Paul McCaffrey was formerly the editor of Enterprising Investor at CFA Institute. Prior to that role, he served as an editor at the H.W. Wilson Company. His writing has appeared in Financial Planning and On Wall Street, among other publications. He is a graduate of Vassar College and the Craig Newmark Graduate School of Journalism at CUNY.

Paul Kovarsky, CFA

Paul Kovarsky, CFA, is a director, Institutional Partnerships, at CFA Institute.
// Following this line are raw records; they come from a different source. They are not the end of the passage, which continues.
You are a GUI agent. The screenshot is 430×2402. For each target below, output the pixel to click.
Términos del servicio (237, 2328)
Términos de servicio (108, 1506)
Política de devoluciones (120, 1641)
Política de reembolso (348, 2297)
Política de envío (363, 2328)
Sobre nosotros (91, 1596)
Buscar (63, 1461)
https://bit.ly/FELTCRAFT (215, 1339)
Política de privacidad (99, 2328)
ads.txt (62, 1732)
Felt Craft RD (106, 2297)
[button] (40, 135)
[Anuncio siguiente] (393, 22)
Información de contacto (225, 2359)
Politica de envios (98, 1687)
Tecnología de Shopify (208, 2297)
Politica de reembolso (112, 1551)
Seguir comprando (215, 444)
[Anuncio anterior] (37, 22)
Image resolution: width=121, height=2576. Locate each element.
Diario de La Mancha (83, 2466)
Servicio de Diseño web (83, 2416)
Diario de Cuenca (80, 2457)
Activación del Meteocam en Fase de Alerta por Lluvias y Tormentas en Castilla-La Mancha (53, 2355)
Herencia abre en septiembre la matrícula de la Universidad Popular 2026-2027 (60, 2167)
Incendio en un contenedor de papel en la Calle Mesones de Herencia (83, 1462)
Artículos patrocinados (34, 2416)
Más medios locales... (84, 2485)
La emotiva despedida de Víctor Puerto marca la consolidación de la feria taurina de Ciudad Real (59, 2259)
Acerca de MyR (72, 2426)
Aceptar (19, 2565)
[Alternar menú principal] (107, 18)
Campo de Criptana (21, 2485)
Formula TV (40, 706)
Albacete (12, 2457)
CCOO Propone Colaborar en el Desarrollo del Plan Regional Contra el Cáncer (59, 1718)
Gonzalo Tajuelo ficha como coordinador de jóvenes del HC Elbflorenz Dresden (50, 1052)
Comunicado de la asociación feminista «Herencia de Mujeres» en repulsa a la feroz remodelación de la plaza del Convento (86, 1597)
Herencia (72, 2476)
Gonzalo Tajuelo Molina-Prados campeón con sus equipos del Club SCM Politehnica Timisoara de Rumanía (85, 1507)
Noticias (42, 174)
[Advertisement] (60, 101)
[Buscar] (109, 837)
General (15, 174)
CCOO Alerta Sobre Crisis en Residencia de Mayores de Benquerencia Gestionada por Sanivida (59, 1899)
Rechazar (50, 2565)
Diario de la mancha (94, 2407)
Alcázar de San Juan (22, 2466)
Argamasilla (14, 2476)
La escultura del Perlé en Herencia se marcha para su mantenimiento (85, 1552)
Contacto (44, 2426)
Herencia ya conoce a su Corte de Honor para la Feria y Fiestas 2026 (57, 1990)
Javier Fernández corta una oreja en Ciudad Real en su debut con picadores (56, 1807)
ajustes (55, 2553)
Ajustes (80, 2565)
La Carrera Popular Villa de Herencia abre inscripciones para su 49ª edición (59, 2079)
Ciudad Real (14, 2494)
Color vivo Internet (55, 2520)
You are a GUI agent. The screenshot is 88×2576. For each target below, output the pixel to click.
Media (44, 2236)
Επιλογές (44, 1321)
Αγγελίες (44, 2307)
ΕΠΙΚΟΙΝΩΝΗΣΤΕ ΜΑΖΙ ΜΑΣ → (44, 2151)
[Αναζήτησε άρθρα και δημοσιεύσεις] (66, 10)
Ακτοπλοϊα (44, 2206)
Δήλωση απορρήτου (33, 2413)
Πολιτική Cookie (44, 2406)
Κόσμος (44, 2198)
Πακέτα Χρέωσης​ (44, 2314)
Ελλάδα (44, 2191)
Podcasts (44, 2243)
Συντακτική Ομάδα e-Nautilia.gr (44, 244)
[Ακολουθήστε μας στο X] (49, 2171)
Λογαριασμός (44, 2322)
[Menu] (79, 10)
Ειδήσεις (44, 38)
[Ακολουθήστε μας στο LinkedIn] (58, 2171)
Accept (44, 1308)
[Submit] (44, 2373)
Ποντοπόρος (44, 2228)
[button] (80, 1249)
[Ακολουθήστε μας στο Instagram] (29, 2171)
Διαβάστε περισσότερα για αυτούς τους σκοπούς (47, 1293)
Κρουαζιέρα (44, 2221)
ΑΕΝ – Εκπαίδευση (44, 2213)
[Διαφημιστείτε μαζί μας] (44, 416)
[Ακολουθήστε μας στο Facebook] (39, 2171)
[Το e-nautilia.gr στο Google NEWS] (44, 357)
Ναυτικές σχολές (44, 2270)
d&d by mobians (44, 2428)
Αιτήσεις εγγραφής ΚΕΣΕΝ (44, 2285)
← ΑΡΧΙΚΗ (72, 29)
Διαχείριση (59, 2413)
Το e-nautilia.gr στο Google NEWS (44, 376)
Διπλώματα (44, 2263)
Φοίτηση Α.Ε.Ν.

3 thoughts on “Who Cares (About ESG) Wins: Asset Owners Step Up”

  1. Vince Micheals says:

    This article leaves a lot to be desired for a convincing argument of ESG investing. First, reports by Kofi Annan, who had a well-documented career of misappropriating public/charitable funds, does not provide comfort for investors of ESG funds and pools. Second, the asset owners cited are left-wing governments/government agencies. Third, the science of climate change is spurious at best. I would have liked to see a more balanced approach to the ESG investing fad.

    1. Alex Cote says:

      “Multiple studies published in peer-reviewed scientific journals show that 97 percent or more of actively publishing climate scientists agree: Climate-warming trends over the past century are extremely likely due to human activities. In addition, most of the leading scientific organizations worldwide have issued public statements endorsing this position.”

      This is not what I would call spurious no

      1. Market efficiency – for the most part – is also an accepted phenomenon. Companies that either contribute to or suffer from climate change should be well on their way to being valued at zero. But counter – intuitively these companies still exist.
        Yet ESG evangelists believe that their beliefs translate into special insight into the valuation of companies.
        Belief in climate change and our ability to positively change the future course of the planet isn’t the same as investing appropriately for beneficiaries.
        Those making ESG – dominant investment decisions today will be long gone when future beneficiaries have less money because of naive active investing decisions.